STATED EXERCISE:
Update the records below by replacing every "Viewport" with "Window". Leave everything else unchanged.

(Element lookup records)
::::::::::
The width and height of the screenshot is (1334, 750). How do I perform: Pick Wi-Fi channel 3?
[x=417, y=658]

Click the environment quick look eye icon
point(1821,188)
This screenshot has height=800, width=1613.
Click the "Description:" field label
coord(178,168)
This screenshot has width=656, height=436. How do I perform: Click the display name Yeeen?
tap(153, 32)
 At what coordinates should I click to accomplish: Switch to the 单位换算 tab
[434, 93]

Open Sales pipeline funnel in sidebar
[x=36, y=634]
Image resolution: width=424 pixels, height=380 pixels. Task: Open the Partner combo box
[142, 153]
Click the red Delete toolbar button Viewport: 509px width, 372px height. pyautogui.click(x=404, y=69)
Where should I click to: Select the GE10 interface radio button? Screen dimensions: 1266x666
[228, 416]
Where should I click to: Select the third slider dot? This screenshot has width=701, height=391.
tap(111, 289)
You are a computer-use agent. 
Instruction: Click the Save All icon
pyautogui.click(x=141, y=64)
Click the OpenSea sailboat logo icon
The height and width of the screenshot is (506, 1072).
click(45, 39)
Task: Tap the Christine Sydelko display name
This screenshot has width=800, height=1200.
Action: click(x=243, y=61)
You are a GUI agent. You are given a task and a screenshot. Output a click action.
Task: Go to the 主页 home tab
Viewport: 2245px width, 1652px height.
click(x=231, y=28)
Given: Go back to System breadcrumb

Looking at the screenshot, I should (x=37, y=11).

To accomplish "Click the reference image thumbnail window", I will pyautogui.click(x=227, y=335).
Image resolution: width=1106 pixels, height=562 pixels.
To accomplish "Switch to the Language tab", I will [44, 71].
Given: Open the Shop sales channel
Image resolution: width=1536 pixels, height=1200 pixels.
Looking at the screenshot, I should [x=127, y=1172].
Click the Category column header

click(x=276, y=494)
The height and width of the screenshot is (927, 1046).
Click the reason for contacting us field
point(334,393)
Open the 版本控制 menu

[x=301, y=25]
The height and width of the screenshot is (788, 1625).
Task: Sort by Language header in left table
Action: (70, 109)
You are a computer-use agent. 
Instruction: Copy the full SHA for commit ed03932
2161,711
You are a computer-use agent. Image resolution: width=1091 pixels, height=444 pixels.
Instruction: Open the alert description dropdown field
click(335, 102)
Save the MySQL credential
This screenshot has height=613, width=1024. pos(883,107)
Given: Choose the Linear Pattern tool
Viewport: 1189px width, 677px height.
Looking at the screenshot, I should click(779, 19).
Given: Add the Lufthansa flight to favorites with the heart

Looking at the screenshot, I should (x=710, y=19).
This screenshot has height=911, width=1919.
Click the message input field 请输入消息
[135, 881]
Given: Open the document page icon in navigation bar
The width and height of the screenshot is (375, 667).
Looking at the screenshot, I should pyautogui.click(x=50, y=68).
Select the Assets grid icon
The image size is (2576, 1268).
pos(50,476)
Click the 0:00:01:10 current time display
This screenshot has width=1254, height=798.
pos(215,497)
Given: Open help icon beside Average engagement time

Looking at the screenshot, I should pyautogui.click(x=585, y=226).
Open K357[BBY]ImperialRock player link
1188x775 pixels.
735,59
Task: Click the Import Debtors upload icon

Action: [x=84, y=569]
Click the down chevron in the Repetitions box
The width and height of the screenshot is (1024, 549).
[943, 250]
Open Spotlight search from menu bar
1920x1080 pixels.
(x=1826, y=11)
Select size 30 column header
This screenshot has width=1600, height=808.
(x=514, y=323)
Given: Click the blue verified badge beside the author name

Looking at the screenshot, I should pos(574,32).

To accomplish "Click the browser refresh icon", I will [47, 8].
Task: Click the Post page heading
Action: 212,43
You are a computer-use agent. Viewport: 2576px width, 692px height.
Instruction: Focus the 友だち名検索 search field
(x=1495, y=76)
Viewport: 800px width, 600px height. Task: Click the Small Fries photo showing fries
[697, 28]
::::::::::
EXPECTED ANSWER:
The width and height of the screenshot is (1334, 750). How do I perform: Pick Wi-Fi channel 3?
[x=417, y=658]

Click the environment quick look eye icon
point(1821,188)
This screenshot has height=800, width=1613.
Click the "Description:" field label
coord(178,168)
This screenshot has width=656, height=436. How do I perform: Click the display name Yeeen?
tap(153, 32)
 At what coordinates should I click to accomplish: Switch to the 单位换算 tab
[434, 93]

Open Sales pipeline funnel in sidebar
[x=36, y=634]
Image resolution: width=424 pixels, height=380 pixels. Task: Open the Partner combo box
[142, 153]
Click the red Delete toolbar button Window: 509px width, 372px height. pyautogui.click(x=404, y=69)
Where should I click to: Select the GE10 interface radio button? Screen dimensions: 1266x666
[228, 416]
Where should I click to: Select the third slider dot? This screenshot has width=701, height=391.
tap(111, 289)
You are a computer-use agent. 
Instruction: Click the Save All icon
pyautogui.click(x=141, y=64)
Click the OpenSea sailboat logo icon
The height and width of the screenshot is (506, 1072).
click(45, 39)
Task: Tap the Christine Sydelko display name
This screenshot has width=800, height=1200.
Action: click(x=243, y=61)
You are a GUI agent. You are given a task and a screenshot. Output a click action.
Task: Go to the 主页 home tab
Window: 2245px width, 1652px height.
click(x=231, y=28)
Given: Go back to System breadcrumb

Looking at the screenshot, I should (x=37, y=11).

To accomplish "Click the reference image thumbnail window", I will pyautogui.click(x=227, y=335).
Image resolution: width=1106 pixels, height=562 pixels.
To accomplish "Switch to the Language tab", I will [44, 71].
Given: Open the Shop sales channel
Image resolution: width=1536 pixels, height=1200 pixels.
Looking at the screenshot, I should [x=127, y=1172].
Click the Category column header

click(x=276, y=494)
The height and width of the screenshot is (927, 1046).
Click the reason for contacting us field
point(334,393)
Open the 版本控制 menu

[x=301, y=25]
The height and width of the screenshot is (788, 1625).
Task: Sort by Language header in left table
Action: (70, 109)
You are a computer-use agent. 
Instruction: Copy the full SHA for commit ed03932
2161,711
You are a computer-use agent. Image resolution: width=1091 pixels, height=444 pixels.
Instruction: Open the alert description dropdown field
click(335, 102)
Save the MySQL credential
This screenshot has height=613, width=1024. pos(883,107)
Given: Choose the Linear Pattern tool
Window: 1189px width, 677px height.
Looking at the screenshot, I should click(779, 19).
Given: Add the Lufthansa flight to favorites with the heart

Looking at the screenshot, I should (x=710, y=19).
This screenshot has height=911, width=1919.
Click the message input field 请输入消息
[135, 881]
Given: Open the document page icon in navigation bar
The width and height of the screenshot is (375, 667).
Looking at the screenshot, I should pyautogui.click(x=50, y=68).
Select the Assets grid icon
The image size is (2576, 1268).
pos(50,476)
Click the 0:00:01:10 current time display
This screenshot has width=1254, height=798.
pos(215,497)
Given: Open help icon beside Average engagement time

Looking at the screenshot, I should pyautogui.click(x=585, y=226).
Open K357[BBY]ImperialRock player link
1188x775 pixels.
735,59
Task: Click the Import Debtors upload icon

Action: [x=84, y=569]
Click the down chevron in the Repetitions box
The width and height of the screenshot is (1024, 549).
[943, 250]
Open Spotlight search from menu bar
1920x1080 pixels.
(x=1826, y=11)
Select size 30 column header
This screenshot has width=1600, height=808.
(x=514, y=323)
Given: Click the blue verified badge beside the author name

Looking at the screenshot, I should pos(574,32).

To accomplish "Click the browser refresh icon", I will [47, 8].
Task: Click the Post page heading
Action: 212,43
You are a computer-use agent. Window: 2576px width, 692px height.
Instruction: Focus the 友だち名検索 search field
(x=1495, y=76)
Window: 800px width, 600px height. Task: Click the Small Fries photo showing fries
[697, 28]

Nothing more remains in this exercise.